HBx基因缺失型突变体对肝细胞QSG7701细胞增殖和凋亡的影响

目的研究HBx-d382和HBx-d431缺失型突变体对永生化QSG7701肝细胞生物学行为的影响。方法采用HE染色法,观察转染细胞形态学变化,通过MTT、软琼脂克隆形成实验、流式细胞仪及裸鼠成瘤实验研究稳定转染细胞的生物学特性。结果与转染空质粒pcDNA3相比,转染肝癌组织中HBx-d382和HBx-d431突变体及HepG2.2.15细胞株中HBx-2215基因的QSG7701细胞大小形态不一致、体积增大、核浆比例增大,生长速度更快,克隆形成率高（P〈0.05）。与转染空质粒pcDNA3S期百分比（29.4%）和凋亡率（13.1%）比较,pcDNA3/HBx-d382和pcDNA3/HBx-2215组细胞S期百分比比例增高,分别为32.8%和35.0%,pcDNA3/HBx-d431组凋亡率下降（4.5%）。结论 HBx-d382和HBx-d431缺失型突变体能促进QSG7701细胞增殖和恶性转化。

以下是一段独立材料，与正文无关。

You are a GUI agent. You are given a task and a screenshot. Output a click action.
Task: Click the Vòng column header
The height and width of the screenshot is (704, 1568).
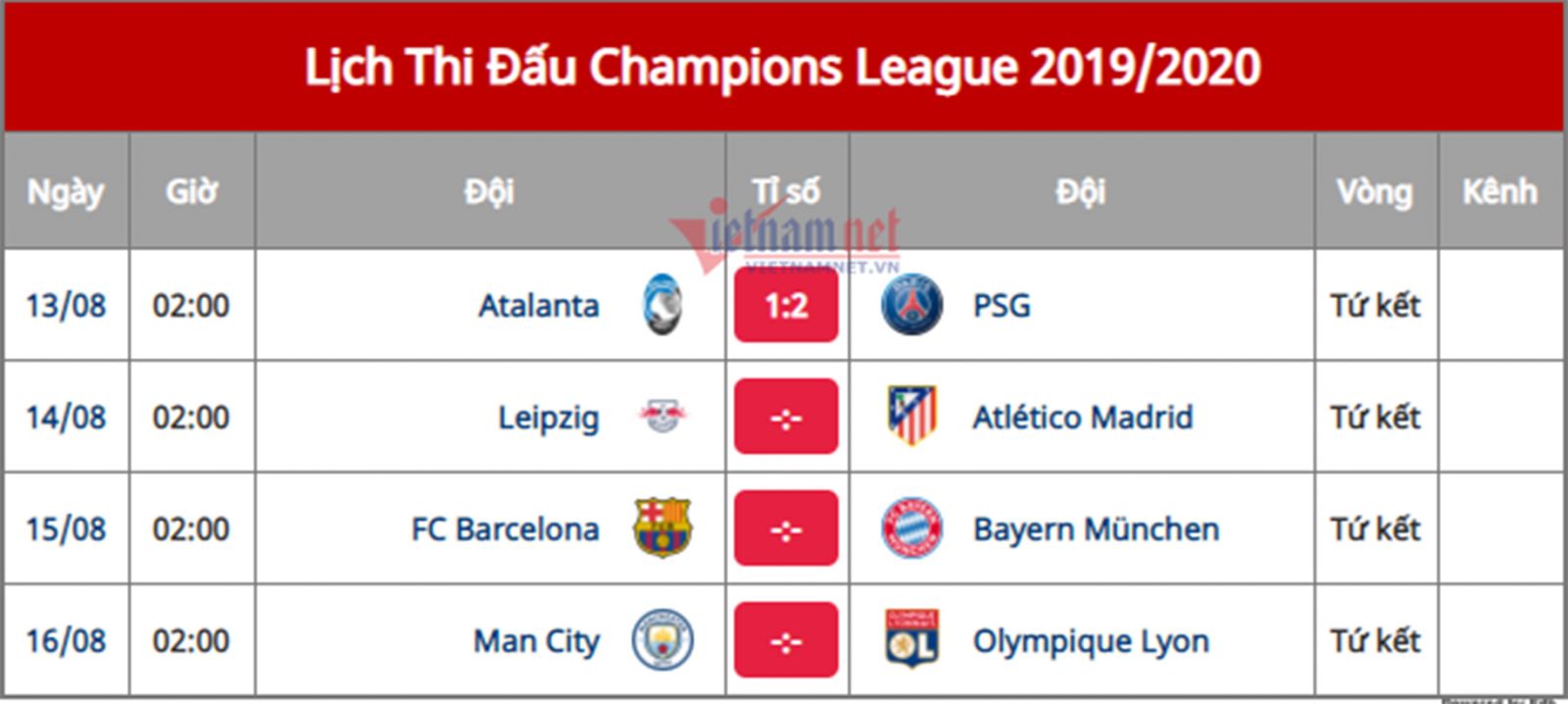[x=1374, y=191]
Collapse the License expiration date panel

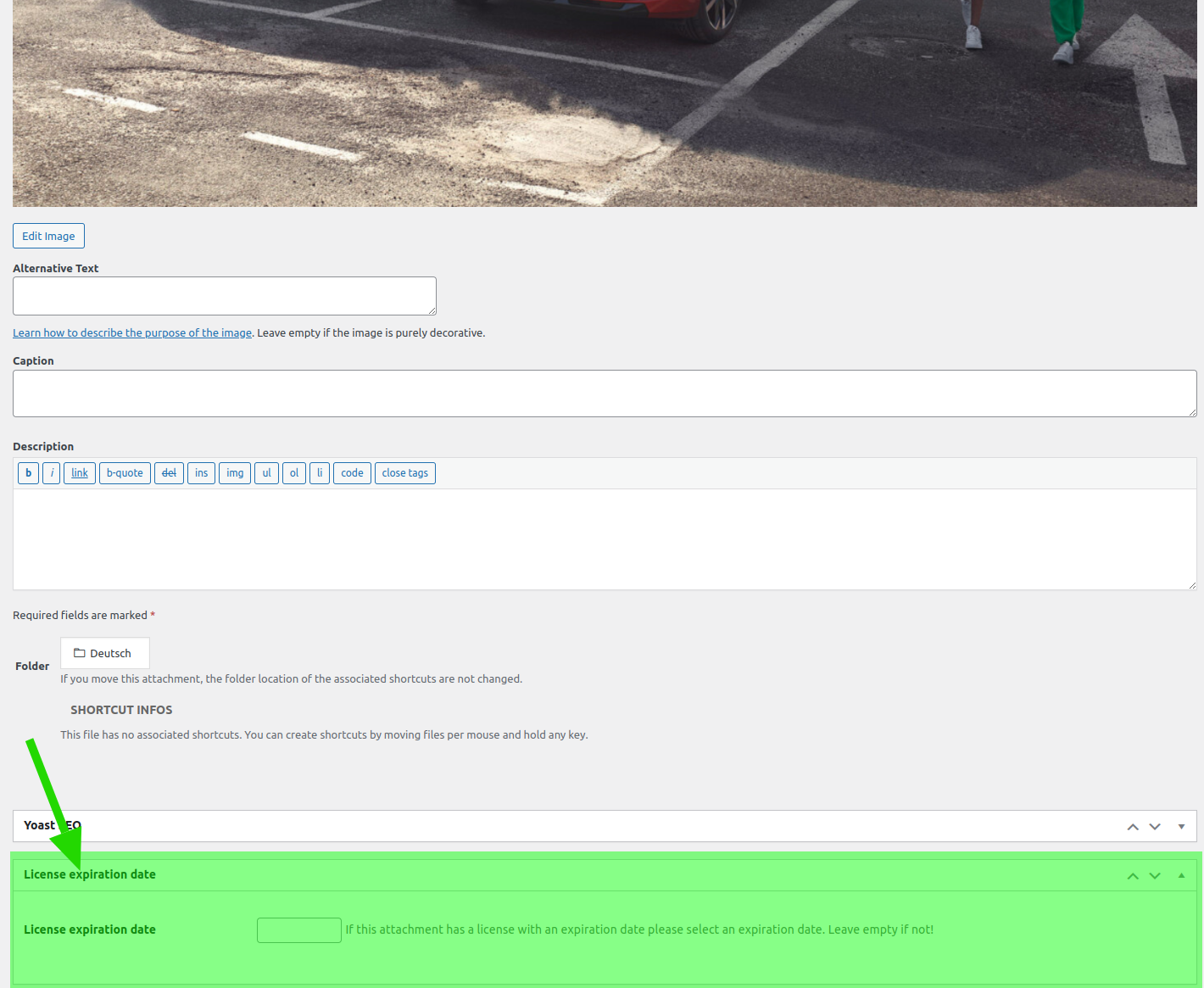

Effects of HBx gene deletion on the cell proliferation and apoptosis of the stem cell QSG7701

Objective To study the tumorigenicity of pcDNA3/HBx-d382 and pcDNA3/HBx-d431 and explore the biological effects of truncated HBx on QSG7701 cell line.Methods HE staining was used to observe the morphology of cells in each group.The biological characteristics of QSG7701 cell lines in each group were analyzed by MTT assay,soft agar colony formation assay,flow cytometry（FCM） and xenograft in nude mice.Results QSG7701 cell line transfected with pcDNA3/HBx-d382,pcDNA3/HBx-d431 or pcDNA3/HBx-2215 grew faster than the parent cell line.The colony formation rate was significantly higher in pcDNA3/HBx-d382,pcDNA3/HBx-d431 or pcDNA3/HBx-2215 transfected cells than in pcDNA3 transfected cells （18.27±1.35）%,（16.37±1.37）% and （15.40±1.44）% vs.（1.72±0.25）%,P0.05].Compared with pcDNA3 transfected cells,pcDNA3/HBx-d382 and pcDNA3/HBx-2215 transfected cells promoted more cells from G1 phase into S phase in cell cycle（29.4% vs.32.8% and 35.0% in S phase）.The apoptosis rate of pcDNA3/HBx-d431 QSG7701 cell line was singnificantly lower than control（13.1% vs.4.5%）.Conclusion Compare with HBx-2215（HBx of HepG2.2.15）,HBx-d382 and HBx-d431 could promote the proliferation of QSG7701 cells and have tumorigenic ability.